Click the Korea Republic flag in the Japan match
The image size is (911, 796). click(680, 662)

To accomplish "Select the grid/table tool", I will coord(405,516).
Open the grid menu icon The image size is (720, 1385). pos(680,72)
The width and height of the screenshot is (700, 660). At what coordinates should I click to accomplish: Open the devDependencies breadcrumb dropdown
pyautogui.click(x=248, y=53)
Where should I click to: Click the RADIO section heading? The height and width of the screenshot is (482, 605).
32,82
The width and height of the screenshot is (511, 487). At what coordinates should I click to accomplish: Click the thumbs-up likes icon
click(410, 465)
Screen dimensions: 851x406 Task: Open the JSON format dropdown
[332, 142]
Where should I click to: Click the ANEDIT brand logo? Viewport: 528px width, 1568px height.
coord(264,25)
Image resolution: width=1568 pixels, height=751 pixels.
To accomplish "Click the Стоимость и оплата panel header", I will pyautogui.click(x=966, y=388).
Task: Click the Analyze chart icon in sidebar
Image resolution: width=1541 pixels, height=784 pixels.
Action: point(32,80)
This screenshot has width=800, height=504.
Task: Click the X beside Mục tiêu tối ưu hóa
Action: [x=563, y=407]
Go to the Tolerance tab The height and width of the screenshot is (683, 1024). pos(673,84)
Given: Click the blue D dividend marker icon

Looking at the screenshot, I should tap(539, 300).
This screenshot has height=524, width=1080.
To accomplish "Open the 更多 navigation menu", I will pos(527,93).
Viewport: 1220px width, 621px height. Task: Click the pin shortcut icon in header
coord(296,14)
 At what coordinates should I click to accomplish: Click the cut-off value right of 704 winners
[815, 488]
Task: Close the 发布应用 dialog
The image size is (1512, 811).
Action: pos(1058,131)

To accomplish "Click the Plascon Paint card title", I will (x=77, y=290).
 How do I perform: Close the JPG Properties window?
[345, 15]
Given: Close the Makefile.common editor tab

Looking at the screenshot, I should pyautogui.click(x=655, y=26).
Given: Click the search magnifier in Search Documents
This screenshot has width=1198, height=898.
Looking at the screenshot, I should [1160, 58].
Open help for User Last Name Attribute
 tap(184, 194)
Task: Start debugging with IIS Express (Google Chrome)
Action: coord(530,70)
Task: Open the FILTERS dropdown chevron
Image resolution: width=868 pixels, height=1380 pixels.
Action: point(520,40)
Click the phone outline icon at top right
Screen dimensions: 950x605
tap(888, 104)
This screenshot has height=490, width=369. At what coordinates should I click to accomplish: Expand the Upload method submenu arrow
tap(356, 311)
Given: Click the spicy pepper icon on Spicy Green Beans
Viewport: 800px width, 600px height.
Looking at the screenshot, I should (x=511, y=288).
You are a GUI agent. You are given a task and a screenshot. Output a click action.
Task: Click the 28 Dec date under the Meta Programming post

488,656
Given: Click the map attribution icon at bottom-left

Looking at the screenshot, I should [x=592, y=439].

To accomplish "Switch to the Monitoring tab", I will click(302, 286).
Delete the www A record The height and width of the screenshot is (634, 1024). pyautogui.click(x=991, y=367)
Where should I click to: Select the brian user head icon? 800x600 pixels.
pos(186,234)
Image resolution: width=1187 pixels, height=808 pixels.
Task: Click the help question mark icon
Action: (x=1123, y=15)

__What is being asked__:
Copy out each record word for word.

__Worked solution__:
Click the Korea Republic flag in the Japan match
The image size is (911, 796). click(680, 662)

To accomplish "Select the grid/table tool", I will coord(405,516).
Open the grid menu icon The image size is (720, 1385). pos(680,72)
The width and height of the screenshot is (700, 660). At what coordinates should I click to accomplish: Open the devDependencies breadcrumb dropdown
pyautogui.click(x=248, y=53)
Where should I click to: Click the RADIO section heading? The height and width of the screenshot is (482, 605).
32,82
The width and height of the screenshot is (511, 487). At what coordinates should I click to accomplish: Click the thumbs-up likes icon
click(410, 465)
Screen dimensions: 851x406 Task: Open the JSON format dropdown
[332, 142]
Where should I click to: Click the ANEDIT brand logo? Viewport: 528px width, 1568px height.
coord(264,25)
Image resolution: width=1568 pixels, height=751 pixels.
To accomplish "Click the Стоимость и оплата panel header", I will pyautogui.click(x=966, y=388).
Task: Click the Analyze chart icon in sidebar
Image resolution: width=1541 pixels, height=784 pixels.
Action: point(32,80)
This screenshot has width=800, height=504.
Task: Click the X beside Mục tiêu tối ưu hóa
Action: [x=563, y=407]
Go to the Tolerance tab The height and width of the screenshot is (683, 1024). pos(673,84)
Given: Click the blue D dividend marker icon

Looking at the screenshot, I should tap(539, 300).
This screenshot has height=524, width=1080.
To accomplish "Open the 更多 navigation menu", I will pos(527,93).
Viewport: 1220px width, 621px height. Task: Click the pin shortcut icon in header
coord(296,14)
 At what coordinates should I click to accomplish: Click the cut-off value right of 704 winners
[815, 488]
Task: Close the 发布应用 dialog
The image size is (1512, 811).
Action: pos(1058,131)

To accomplish "Click the Plascon Paint card title", I will (x=77, y=290).
 How do I perform: Close the JPG Properties window?
[345, 15]
Given: Close the Makefile.common editor tab

Looking at the screenshot, I should pyautogui.click(x=655, y=26).
Given: Click the search magnifier in Search Documents
This screenshot has width=1198, height=898.
Looking at the screenshot, I should [1160, 58].
Open help for User Last Name Attribute
 tap(184, 194)
Task: Start debugging with IIS Express (Google Chrome)
Action: coord(530,70)
Task: Open the FILTERS dropdown chevron
Image resolution: width=868 pixels, height=1380 pixels.
Action: point(520,40)
Click the phone outline icon at top right
Screen dimensions: 950x605
tap(888, 104)
This screenshot has height=490, width=369. At what coordinates should I click to accomplish: Expand the Upload method submenu arrow
tap(356, 311)
Given: Click the spicy pepper icon on Spicy Green Beans
Viewport: 800px width, 600px height.
Looking at the screenshot, I should (x=511, y=288).
You are a GUI agent. You are given a task and a screenshot. Output a click action.
Task: Click the 28 Dec date under the Meta Programming post

488,656
Given: Click the map attribution icon at bottom-left

Looking at the screenshot, I should [x=592, y=439].

To accomplish "Switch to the Monitoring tab", I will click(302, 286).
Delete the www A record The height and width of the screenshot is (634, 1024). pyautogui.click(x=991, y=367)
Where should I click to: Select the brian user head icon? 800x600 pixels.
pos(186,234)
Image resolution: width=1187 pixels, height=808 pixels.
Task: Click the help question mark icon
Action: (x=1123, y=15)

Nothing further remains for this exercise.